_Metin Parçası_
========

Biz bu tebliğimizde, söz konusu eser çerçevesinde, Taşköprülü-zâde’nin ilim anlayışını ve öğrenilmesi gereken ilimlerin esas gâyesinin ne olması lâzım geldiği ile ilgili düşüncelerini kısaca tedkik etmek istiyoruz.

Taşköprülü-zâde’nin ilimle ilgili düşüncelerini, birbirleriyle ilişkileri açısından bizâtihî ilim (ve ilimler), bu ilimlerle uğraşan kimseler (âlim veya âlimler) ve henüz ilim öğrenme safhasında bulunan talebe olmak üzere üç noktada toplamak mümkündür: Bu üç noktanın ayrı ayrı ele alınması, öyle sanıyoruz ki şu soruların cevaplarını da ortaya koyacaktır: İlim nedir, âlim kimdir? İdeal ilim veya ilimler nelerdir; ilimler niçin tahsil olunurlar; hangi ilimler daha fazla tercih edilmelidir; ideal âlim nasıl olmalıdır? İlim tahsil edecek olanlarda (talebe) ne gibi vasıflar bulunmalıdır? Âlim ile talebe, yâni ilim öğretenle öğrenen arasındaki ideal ilişkiler nasıl olmalıdır?..

Taşköprülü-zâde, Mevzû’âtü’l-Ulûm’da metod olarak ilimle ilgili teorik meseleler, târif ve tavsifler üzerinde fazla durmaz, daha ziyâde ilmin, ilim öğrenmenin ve öğretmenin fazîletlerini, hangi ilimlerin daha fazîletli, hangi ilimlerin bir takım sakıncaları olduğunu anlatır; gerçek ilim adamlarının nasıl olmaları gerektiğini ele alır. Ancak, onun ilmin, ilim öğrenmenin ve öğretmenin fazîletlerine dâir ortaya koyduğu düşünceler çoğu zaman sübjektif niteliklidir; bu görüşler olandan ziyâde, olması arzulananı biraz da îmânî bir muhtevâ içinde yansıtırlar. Gerek Miftâhu’s-Sa’âde (Mevzû’âtü’l-’Ulûm)’nin kaleme alınış sebebinin zikredildiği kısımda (s. 21-27), gerekse konunun teferruatlı bir şekilde ele alındığı müteâkıp bölümlerde verilen bilgilerden hareketle, kendisinin ilimden ne anladığını ortaya koymak mümkündür.

========

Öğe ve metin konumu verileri

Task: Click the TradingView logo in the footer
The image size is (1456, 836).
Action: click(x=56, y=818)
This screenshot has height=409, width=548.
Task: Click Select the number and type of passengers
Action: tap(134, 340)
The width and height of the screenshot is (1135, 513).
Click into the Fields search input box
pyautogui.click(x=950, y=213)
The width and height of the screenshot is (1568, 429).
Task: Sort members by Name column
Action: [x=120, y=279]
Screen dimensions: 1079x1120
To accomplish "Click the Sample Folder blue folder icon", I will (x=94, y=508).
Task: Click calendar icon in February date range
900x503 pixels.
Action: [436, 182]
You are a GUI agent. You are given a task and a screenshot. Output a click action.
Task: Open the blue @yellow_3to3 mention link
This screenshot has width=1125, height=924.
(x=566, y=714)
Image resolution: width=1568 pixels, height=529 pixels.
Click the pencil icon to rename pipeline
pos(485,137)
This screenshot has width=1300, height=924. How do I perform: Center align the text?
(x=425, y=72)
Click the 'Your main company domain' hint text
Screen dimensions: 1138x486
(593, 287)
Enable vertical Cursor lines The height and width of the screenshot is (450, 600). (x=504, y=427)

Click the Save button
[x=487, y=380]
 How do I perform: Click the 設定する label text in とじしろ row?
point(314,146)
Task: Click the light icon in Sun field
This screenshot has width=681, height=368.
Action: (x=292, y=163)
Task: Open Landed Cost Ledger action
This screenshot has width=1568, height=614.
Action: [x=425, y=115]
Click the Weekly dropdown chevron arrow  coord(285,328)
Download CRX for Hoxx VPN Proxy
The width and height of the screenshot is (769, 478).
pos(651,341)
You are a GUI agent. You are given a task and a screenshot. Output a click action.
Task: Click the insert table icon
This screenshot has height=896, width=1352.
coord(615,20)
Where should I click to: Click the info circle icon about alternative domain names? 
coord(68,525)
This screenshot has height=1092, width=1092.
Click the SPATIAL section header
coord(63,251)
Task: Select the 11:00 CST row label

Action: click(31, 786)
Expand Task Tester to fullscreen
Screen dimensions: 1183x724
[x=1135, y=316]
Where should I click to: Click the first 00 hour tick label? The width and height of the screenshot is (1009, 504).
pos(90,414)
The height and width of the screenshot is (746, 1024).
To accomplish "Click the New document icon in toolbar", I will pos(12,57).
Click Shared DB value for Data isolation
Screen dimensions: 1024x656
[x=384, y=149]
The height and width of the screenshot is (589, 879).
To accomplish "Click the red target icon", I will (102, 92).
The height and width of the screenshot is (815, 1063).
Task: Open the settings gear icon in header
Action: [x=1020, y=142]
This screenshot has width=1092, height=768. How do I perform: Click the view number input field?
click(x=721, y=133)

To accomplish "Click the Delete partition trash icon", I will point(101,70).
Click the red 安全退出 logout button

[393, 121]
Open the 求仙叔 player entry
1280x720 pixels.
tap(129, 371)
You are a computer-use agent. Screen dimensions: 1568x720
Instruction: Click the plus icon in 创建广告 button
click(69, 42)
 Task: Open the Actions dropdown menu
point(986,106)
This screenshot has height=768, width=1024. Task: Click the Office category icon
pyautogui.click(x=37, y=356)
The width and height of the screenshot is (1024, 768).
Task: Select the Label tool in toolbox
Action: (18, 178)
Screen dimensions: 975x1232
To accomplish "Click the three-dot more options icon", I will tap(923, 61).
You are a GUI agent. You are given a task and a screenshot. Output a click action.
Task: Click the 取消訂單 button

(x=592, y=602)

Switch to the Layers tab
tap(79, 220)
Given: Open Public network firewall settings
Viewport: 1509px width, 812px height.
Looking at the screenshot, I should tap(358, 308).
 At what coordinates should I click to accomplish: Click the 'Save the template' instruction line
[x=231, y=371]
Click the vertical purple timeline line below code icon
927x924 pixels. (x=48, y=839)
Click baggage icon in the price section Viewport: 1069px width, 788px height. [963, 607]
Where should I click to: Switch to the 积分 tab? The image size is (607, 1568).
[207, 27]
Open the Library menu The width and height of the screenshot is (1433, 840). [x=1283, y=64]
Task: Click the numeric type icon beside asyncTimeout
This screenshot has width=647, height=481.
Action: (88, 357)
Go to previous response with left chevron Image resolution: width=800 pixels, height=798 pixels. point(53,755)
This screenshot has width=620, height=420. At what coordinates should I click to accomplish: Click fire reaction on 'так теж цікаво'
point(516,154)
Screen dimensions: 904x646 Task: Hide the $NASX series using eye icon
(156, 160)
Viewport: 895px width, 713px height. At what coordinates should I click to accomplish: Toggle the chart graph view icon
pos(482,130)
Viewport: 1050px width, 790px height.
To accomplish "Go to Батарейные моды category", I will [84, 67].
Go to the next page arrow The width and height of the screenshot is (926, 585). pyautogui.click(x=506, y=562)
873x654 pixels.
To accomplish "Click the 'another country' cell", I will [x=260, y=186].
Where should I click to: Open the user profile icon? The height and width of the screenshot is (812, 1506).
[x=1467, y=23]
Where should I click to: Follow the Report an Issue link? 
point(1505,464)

========

_Yönerge A_
Taşköprülü-zâde'nin ilim anlayışını ele alan metinde "Taşköprülü-zâde, Mevzû’âtü’l-Ulûm’da metod" ifadesinden "ortaya koymak mümkündür." ifadesine kadar uzanan bölümü aynen aktarınız.
_Yönerge B_
Listede "Task: Click calendar" ifadesini içeren satırdan "coord(68,525)" ifadesini içeren satıra kadar uzanan kısmı, iki uçtaki satırlar da dahil, her satır için bir dizgi içeren bir JSON listesi olarak yeniden yazınız. Boş satırları dışarıda bırakınız.

_Problemin Çözümü A_
Taşköprülü-zâde, Mevzû’âtü’l-Ulûm’da metod olarak ilimle ilgili teorik meseleler, târif ve tavsifler üzerinde fazla durmaz, daha ziyâde ilmin, ilim öğrenmenin ve öğretmenin fazîletlerini, hangi ilimlerin daha fazîletli, hangi ilimlerin bir takım sakıncaları olduğunu anlatır; gerçek ilim adamlarının nasıl olmaları gerektiğini ele alır. Ancak, onun ilmin, ilim öğrenmenin ve öğretmenin fazîletlerine dâir ortaya koyduğu düşünceler çoğu zaman sübjektif niteliklidir; bu görüşler olandan ziyâde, olması arzulananı biraz da îmânî bir muhtevâ içinde yansıtırlar. Gerek Miftâhu’s-Sa’âde (Mevzû’âtü’l-’Ulûm)’nin kaleme alınış sebebinin zikredildiği kısımda (s. 21-27), gerekse konunun teferruatlı bir şekilde ele alındığı müteâkıp bölümlerde verilen bilgilerden hareketle, kendisinin ilimden ne anladığını ortaya koymak mümkündür.

_Problemin Çözümü B_
[
  "Task: Click calendar icon in February date range",
  "900x503 pixels.",
  "Action: [436, 182]",
  "You are a GUI agent. You are given a task and a screenshot. Output a click action.",
  "Task: Open the blue @yellow_3to3 mention link",
  "This screenshot has width=1125, height=924.",
  "(x=566, y=714)",
  "Image resolution: width=1568 pixels, height=529 pixels.",
  "Click the pencil icon to rename pipeline",
  "pos(485,137)",
  "This screenshot has width=1300, height=924. How do I perform: Center align the text?",
  "(x=425, y=72)",
  "Click the 'Your main company domain' hint text",
  "Screen dimensions: 1138x486",
  "(593, 287)",
  "Enable vertical Cursor lines The height and width of the screenshot is (450, 600). (x=504, y=427)",
  "Click the Save button",
  "[x=487, y=380]",
  " How do I perform: Click the 設定する label text in とじしろ row?",
  "point(314,146)",
  "Task: Click the light icon in Sun field",
  "This screenshot has width=681, height=368.",
  "Action: (x=292, y=163)",
  "Task: Open Landed Cost Ledger action",
  "This screenshot has width=1568, height=614.",
  "Action: [x=425, y=115]",
  "Click the Weekly dropdown chevron arrow  coord(285,328)",
  "Download CRX for Hoxx VPN Proxy",
  "The width and height of the screenshot is (769, 478).",
  "pos(651,341)",
  "You are a GUI agent. You are given a task and a screenshot. Output a click action.",
  "Task: Click the insert table icon",
  "This screenshot has height=896, width=1352.",
  "coord(615,20)",
  "Where should I click to: Click the info circle icon about alternative domain names? ",
  "coord(68,525)"
]